Armenian Orthodox Patriarchate (Armenian Apostolik Church) This Patriarchate is located in Kumkapi, Istanbul. The church is known as Surp
Astvadzadin and was built in the fourteenth century. The Armenian Church, one of the Oriental Orthodox churches, rejected Chalcedon, which was the Fourth Ecumenical Council held in Chalcedon (Kadikoy, Istanbul) in AD 451. The church has an independent character and differs from the Greek Church (the Eastern Orthodox Church).
Akdamar Church Akdamar Church was first established by Monk Manuel. It was dedicated to the Holy Cross. The area is very important for the Armenian Orthodox religion. According to Anadolu Agency (2014), 71,000 visitors visited the site in 2013.
Ani Churches Ani, also known as “the city of a thousand and one churches,” was a medieval Armenian city in Kars province near the Armenian border. The area is sacred for the Armenian Orthodox religion. It includes religious buildings such as the Church of St Gregory of Tigranes Honentz, the Cathedral, the Church of St Gregory of Abugamrents, the Church of the Redeemer, and the Church of Holy Apostles (Edmonds 1998).

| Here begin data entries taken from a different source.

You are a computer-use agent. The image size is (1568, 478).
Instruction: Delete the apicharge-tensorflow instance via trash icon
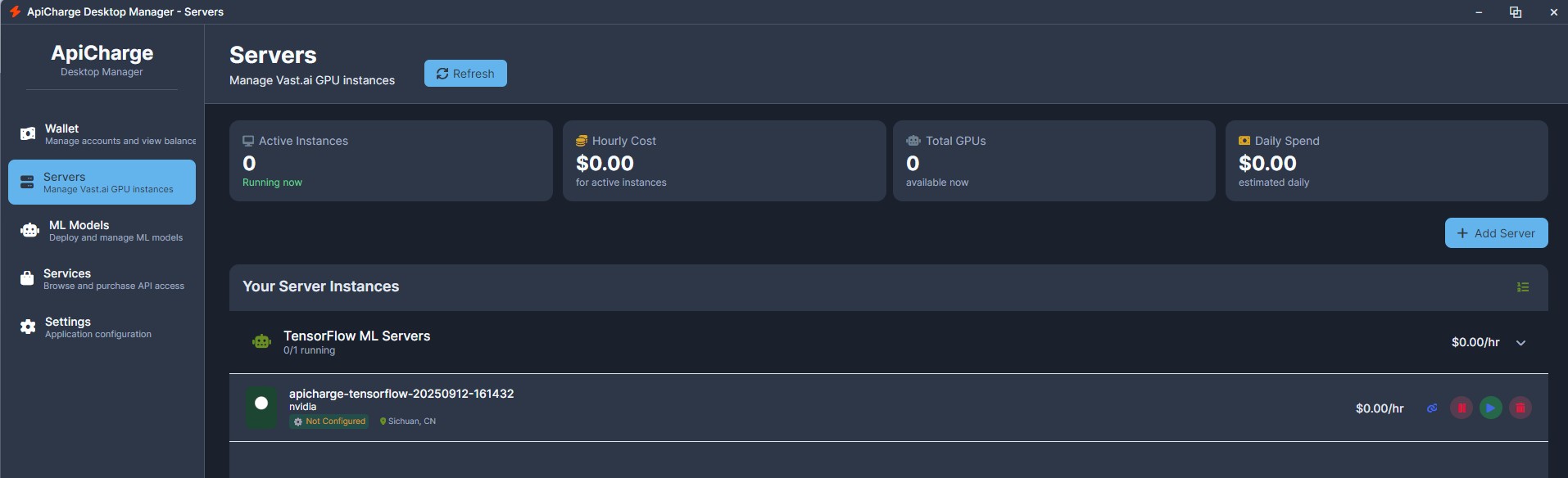click(1520, 408)
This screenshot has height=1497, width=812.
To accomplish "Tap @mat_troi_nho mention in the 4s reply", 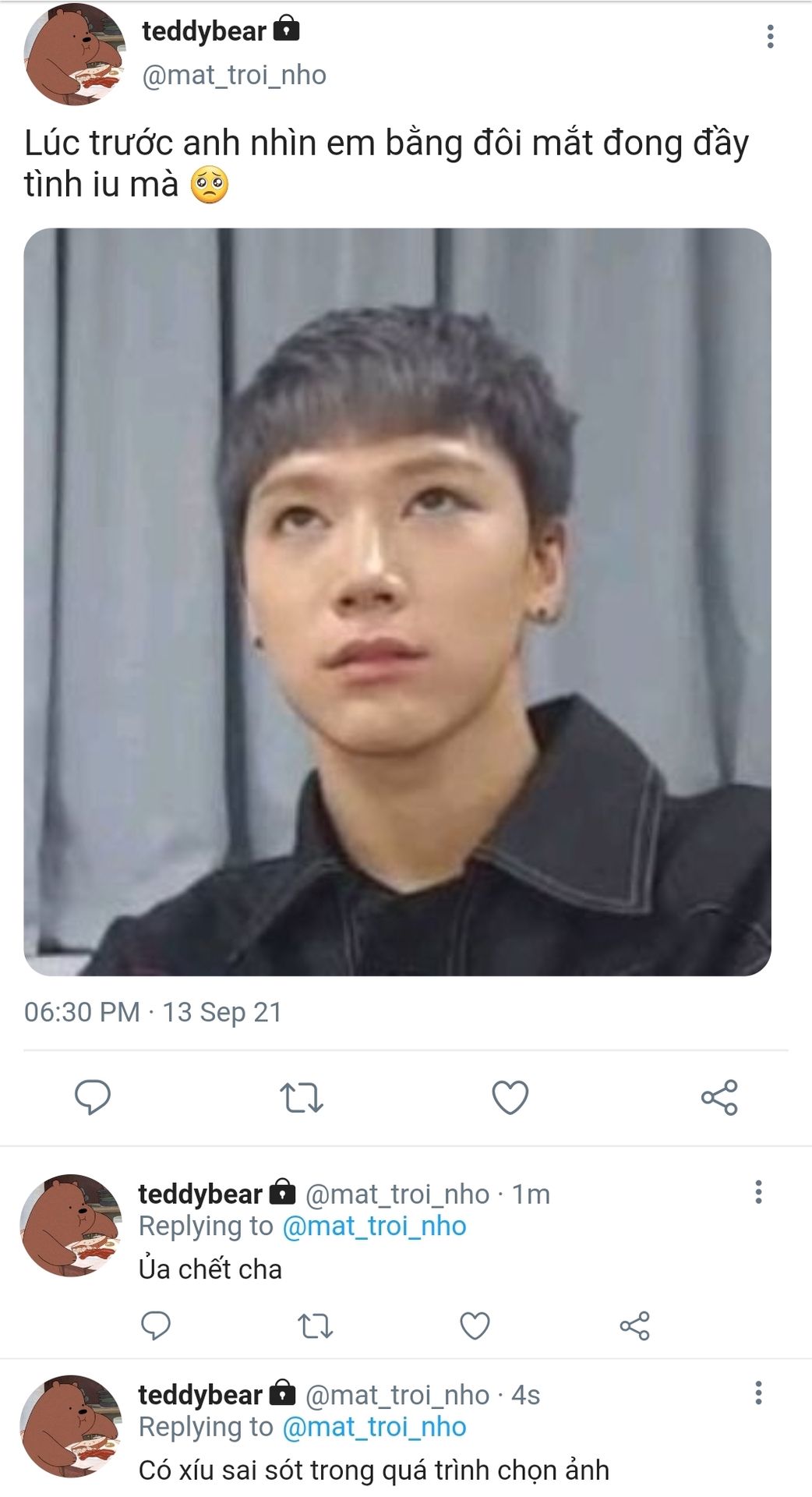I will click(374, 1427).
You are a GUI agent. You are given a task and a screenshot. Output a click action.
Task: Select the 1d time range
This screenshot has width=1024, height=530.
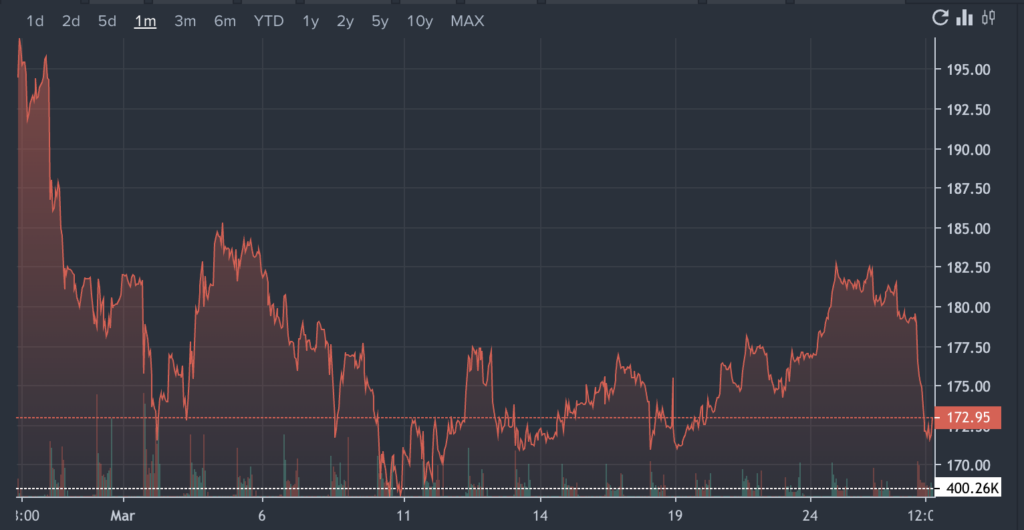pyautogui.click(x=35, y=21)
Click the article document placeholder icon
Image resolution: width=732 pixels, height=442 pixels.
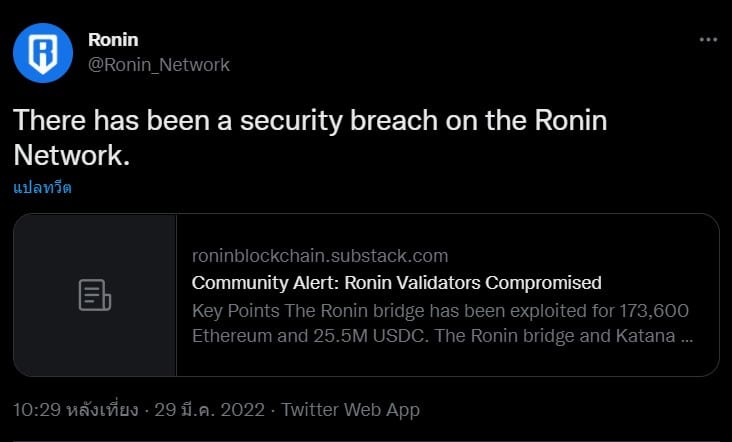[95, 295]
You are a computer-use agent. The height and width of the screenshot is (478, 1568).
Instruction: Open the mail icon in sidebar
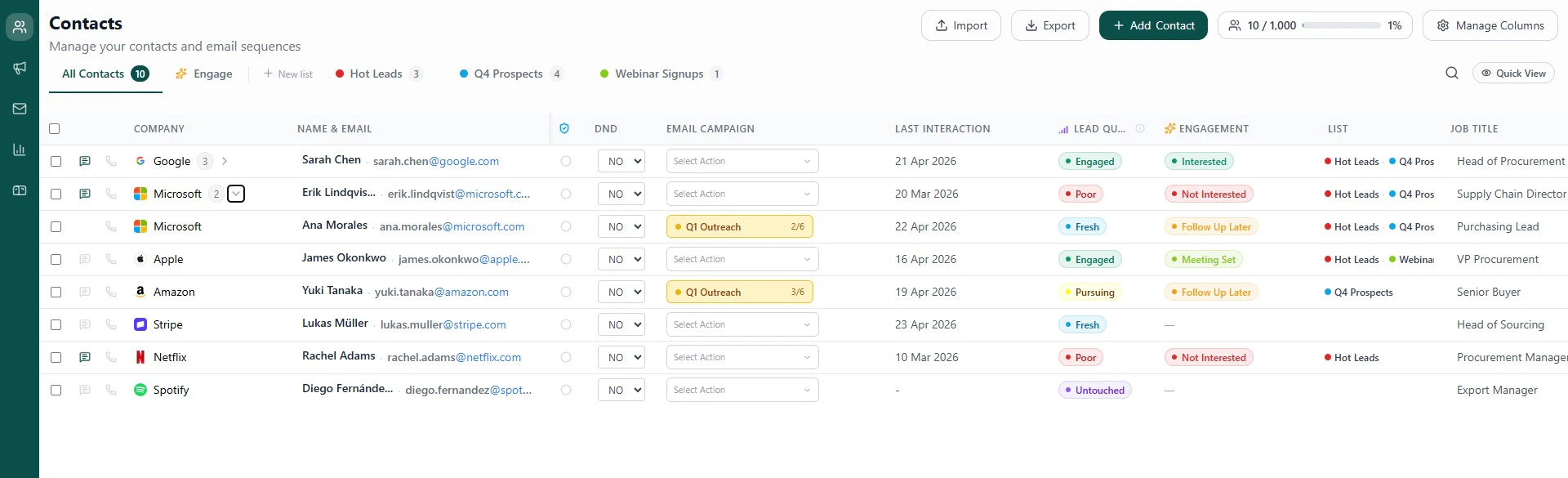[x=20, y=109]

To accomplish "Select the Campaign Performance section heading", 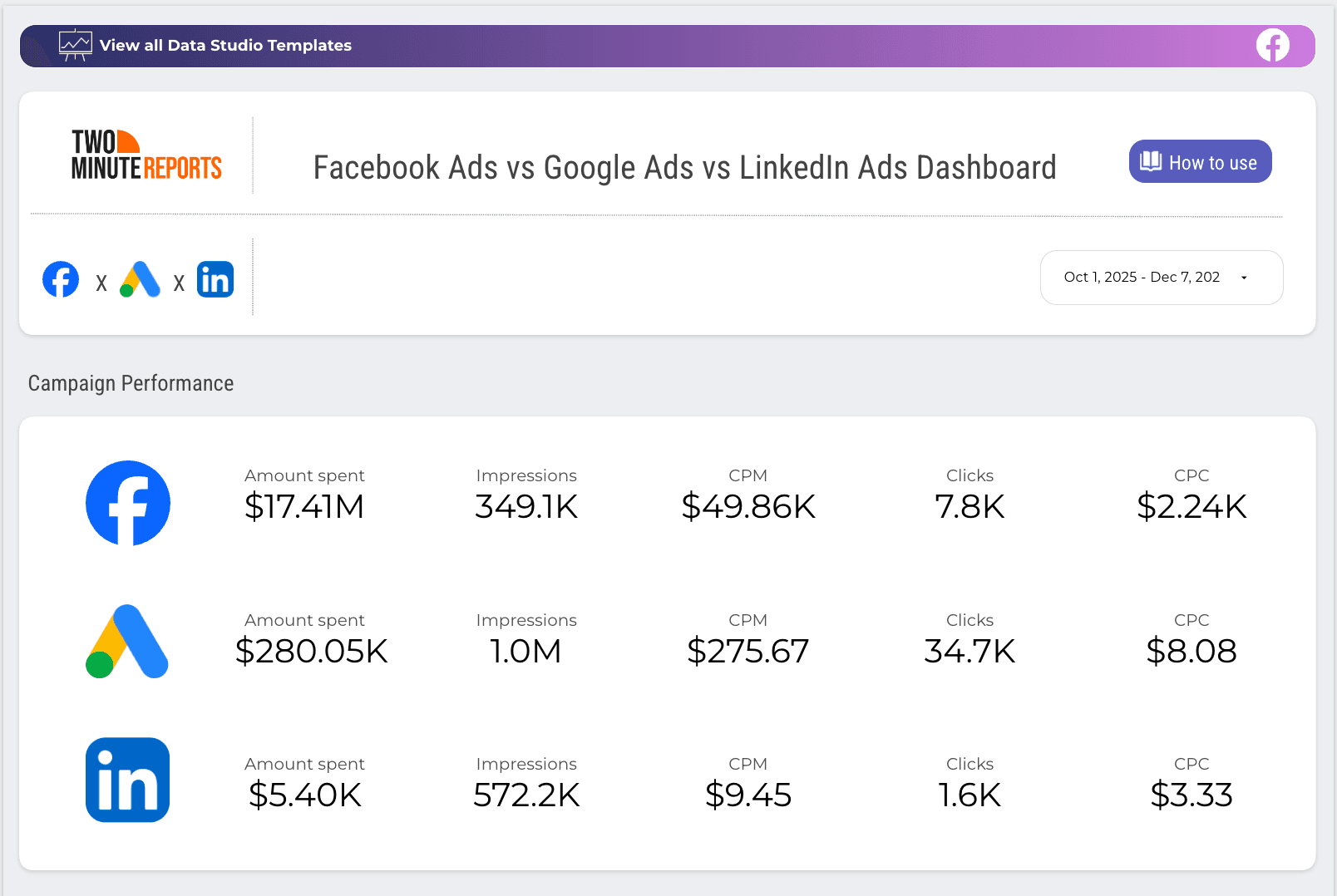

Tigris and Euphrates Rivers (Dicle ve Firat Rivers) The Tigris and the Euphrates rivers are holy for the three monotheistic religions, as it is believed that they were sent by Heaven. In the story of Adam and Eve, the Bible describes the original perfect home of the human race where God planted a garden out of which four streams flowed: the Pishon, the Gihon, the Tigris, and the Euphrates. The Koran has parallel accounts with the Bible in this regard. The Pishon and the Gihon rivers were lost, but the Tigris and Euphrates still flow (Edmonds 1998).
Many other old Byzantine churches in Istanbul have either been converted into mosques (Chora Church, Church of Christ Pantokrator, Church of Christ Pantepoptes, Monastery of Gastria, Church of Saint John the Baptist at Lips, etc.) or function as museums (Hagia Irene). Some have been abandoned and are in ruins (Monastery of Stoudios, Church of the Virgin of the Pharos) and a few are still active (Egresi et al. 2012b).
The MoCT (2015) permits religious ceremonies and symposiums to be held at many church and religious sites, including St Jean’s Basilica in Selfuk, Virgin Mary Church in Izmir, St Pierre Grotto in Antakya, St Nicholas Church in Demre, St Paul Church in Tarsus, St Paul Church in Yalvaf, Sardes in Salihli, Laodicea in Denizli, the churches in Cappadocia (Derinkuyu Orthodoks Church, Kaymakli Church, Goreme Kiliflar Church, El Nazar Church, Urgfip Mustafa Pa§a Konstantin Eleni Church, Avanos Dereyamanli Church), St Sophia Church, and the Council Palace in Iznik, Akdamar Island in Van (once a year), and Sumela Monastery in Trabzon (once a year) by the courtesy of the related Governorship.